Nem aplausos nem vaias
Somos individualistas por natureza, mas espécie social por necessidade. Dá para fazer um paralelo com o bando de leões que se junta para a caçada, mas luta entre si pela melhor parte.
Como muitos outros seres precisamos, de várias maneiras, uns dos outros. Instituições que nos acolham, desenvolvam, protejam e formem: família, amigos, igreja, clube, trabalho e etceteras. Pela imitação, exemplos, competição, solidariedade, inovação, alteridade, desenvolvemo-nos e afirmamo-nos.
Afinidades nos agrupam e desses agrupamentos surgem incompatibilidades de diversos tipos, pois somos contraditórios.
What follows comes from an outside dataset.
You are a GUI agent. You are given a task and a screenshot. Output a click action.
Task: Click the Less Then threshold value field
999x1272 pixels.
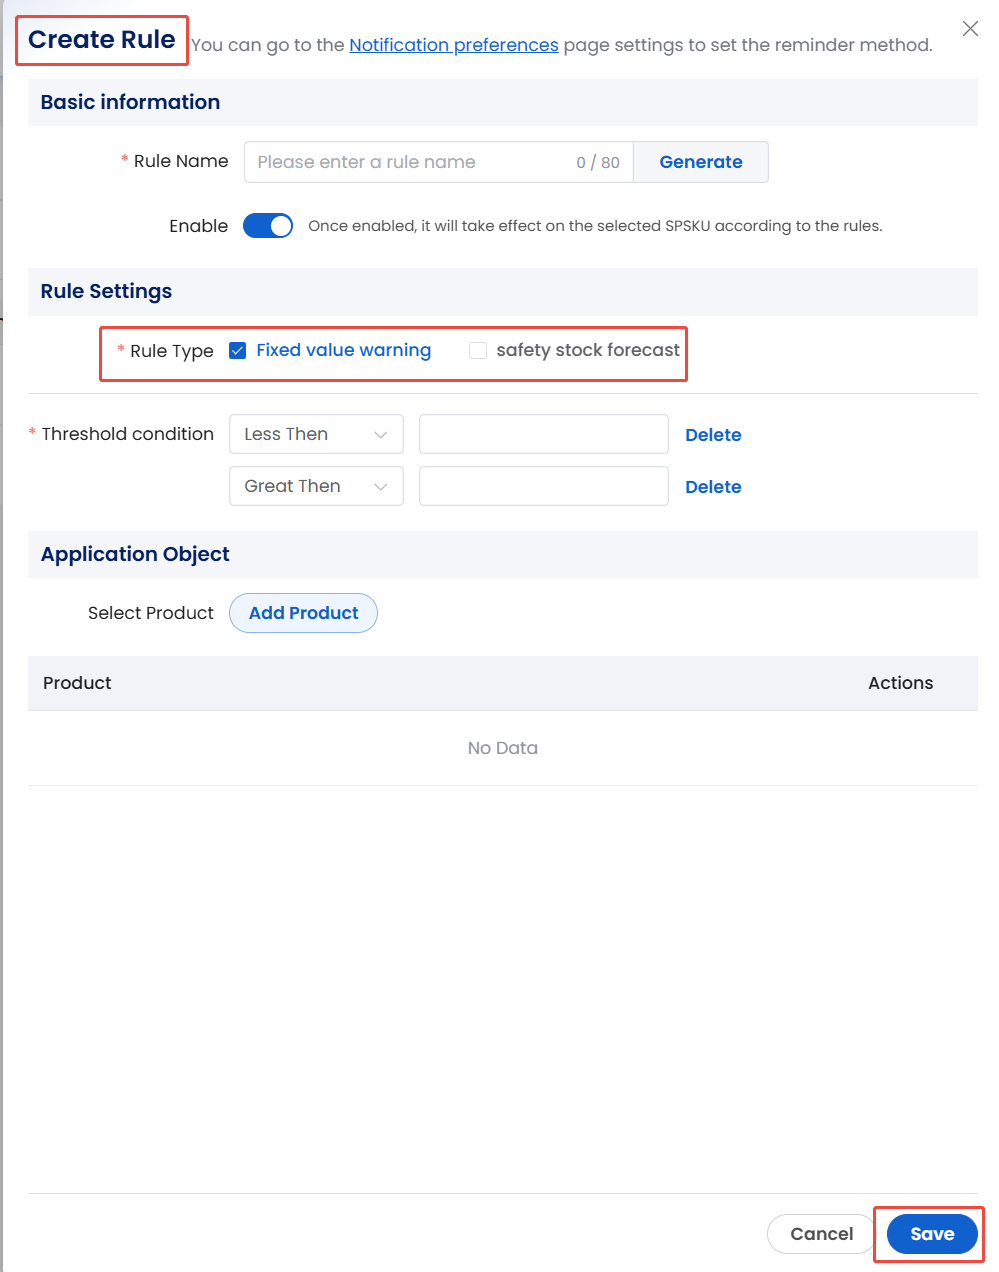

Enfim, difíceis por natureza.
Tudo isso para demonstrar que embora tanto precisemos do outro, há muitos momentos em que devemos ser nós mesmos, para não só nos posicionarmos, mas para mantermos nossa integridade individual. Às vezes contra a família, nossos grupos de relações, a própria sociedade, pois estamos em luta pela nossa verdade. São vários os exemplos: mudar drasticamente de profissão, ficar um tempo sem trabalhar, ter outra postura sexual, abandonar a família, mudar ou cessar com a religião, fazer uma denúncia grave contra interesses escusos, denunciar um estupro, enfrentar um chefe abusado, enfim, qualquer coisa contra nosso grupo de relacionamento.
Nesse momento, temos de ter coragem, apostar nossas fichas de confiança e ignorar vaias ou aplausos, pois estaremos na linha de fogo fazendo algo em que acreditamos muito. Críticas ou apoio são menores do que nossa convicção em nossas escolhas e nossa força.